**EXCERPT TO READ**

Question 238478
The numerator of a fraction is 1 less than the denominator.
 If the numerator and the denominator are both increased by 4,
 the new fraction will be 1/8 more than the original fraction.
 Find the original fraction.
;
Let x = the numerator
then
(x+1) = the denominator
:
{{{(x+4)/((x+1)+4)}}} = {{{x/(x+1)}}} + {{{1/8}}}
which is:
{{{(x+4)/(x+5)}}} = {{{x/(x+1)}}} + {{{1/8}}}
Multiply equation by 8(x+5)(x+1), results:
:
8(x+1)(x+4) = 8(x+5)*x + (x+1)(x+5)

**EXCERPTED DATA**
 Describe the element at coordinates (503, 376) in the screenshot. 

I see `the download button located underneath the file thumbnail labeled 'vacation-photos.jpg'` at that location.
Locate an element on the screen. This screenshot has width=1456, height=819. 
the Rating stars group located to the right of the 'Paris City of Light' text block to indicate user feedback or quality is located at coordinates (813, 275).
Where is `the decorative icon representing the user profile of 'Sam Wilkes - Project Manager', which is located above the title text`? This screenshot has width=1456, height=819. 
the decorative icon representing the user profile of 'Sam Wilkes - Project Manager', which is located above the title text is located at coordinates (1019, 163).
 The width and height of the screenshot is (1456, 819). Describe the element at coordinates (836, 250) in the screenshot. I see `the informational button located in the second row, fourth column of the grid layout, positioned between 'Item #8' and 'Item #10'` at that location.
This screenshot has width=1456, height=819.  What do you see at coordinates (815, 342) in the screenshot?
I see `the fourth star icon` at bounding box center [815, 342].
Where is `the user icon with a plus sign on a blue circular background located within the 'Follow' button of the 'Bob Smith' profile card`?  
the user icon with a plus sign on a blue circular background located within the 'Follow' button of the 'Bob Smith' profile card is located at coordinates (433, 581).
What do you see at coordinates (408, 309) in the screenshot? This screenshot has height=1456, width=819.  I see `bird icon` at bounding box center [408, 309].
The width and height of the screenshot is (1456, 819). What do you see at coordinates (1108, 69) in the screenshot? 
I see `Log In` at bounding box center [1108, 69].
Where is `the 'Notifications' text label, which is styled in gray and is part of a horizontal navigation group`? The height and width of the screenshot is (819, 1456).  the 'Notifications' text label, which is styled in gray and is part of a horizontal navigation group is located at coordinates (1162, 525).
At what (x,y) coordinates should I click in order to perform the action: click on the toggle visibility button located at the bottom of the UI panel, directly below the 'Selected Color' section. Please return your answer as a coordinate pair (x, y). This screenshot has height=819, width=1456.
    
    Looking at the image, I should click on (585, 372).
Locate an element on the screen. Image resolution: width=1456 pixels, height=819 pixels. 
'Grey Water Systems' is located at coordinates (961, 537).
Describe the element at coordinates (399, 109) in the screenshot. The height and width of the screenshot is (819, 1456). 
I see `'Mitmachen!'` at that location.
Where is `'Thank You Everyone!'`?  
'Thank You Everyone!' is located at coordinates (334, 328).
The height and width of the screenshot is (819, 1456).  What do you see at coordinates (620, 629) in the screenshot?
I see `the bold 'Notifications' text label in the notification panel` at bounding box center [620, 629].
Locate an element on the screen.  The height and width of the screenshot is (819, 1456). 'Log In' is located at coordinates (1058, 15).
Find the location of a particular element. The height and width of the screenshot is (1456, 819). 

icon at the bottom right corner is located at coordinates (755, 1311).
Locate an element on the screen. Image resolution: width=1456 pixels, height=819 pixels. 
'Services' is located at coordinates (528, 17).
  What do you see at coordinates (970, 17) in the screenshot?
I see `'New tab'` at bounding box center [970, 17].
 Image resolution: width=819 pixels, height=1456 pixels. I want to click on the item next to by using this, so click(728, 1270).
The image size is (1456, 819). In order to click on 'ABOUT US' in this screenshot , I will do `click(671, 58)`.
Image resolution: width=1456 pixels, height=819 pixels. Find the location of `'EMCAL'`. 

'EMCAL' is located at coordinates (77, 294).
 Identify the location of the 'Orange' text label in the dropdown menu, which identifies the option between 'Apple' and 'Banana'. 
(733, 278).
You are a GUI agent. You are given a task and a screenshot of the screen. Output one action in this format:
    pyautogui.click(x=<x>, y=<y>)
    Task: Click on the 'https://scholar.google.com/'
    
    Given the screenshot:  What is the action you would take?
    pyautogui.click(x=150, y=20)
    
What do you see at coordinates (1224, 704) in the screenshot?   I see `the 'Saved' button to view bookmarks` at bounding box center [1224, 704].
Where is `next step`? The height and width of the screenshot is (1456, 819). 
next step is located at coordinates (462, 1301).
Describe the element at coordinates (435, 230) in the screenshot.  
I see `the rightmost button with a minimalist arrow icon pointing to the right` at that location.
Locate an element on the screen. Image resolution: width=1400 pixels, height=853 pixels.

**WORK TASK 1**
In the fraction problem, what quantity does x represent?
**WORK TASK 2**
In the fraction problem, list each factor of the expression that the equation is multiplied by.
You can answer without the items.

**EXPECTED ANSWER 1**
The numerator

**EXPECTED ANSWER 2**
8, (x+5), (x+1)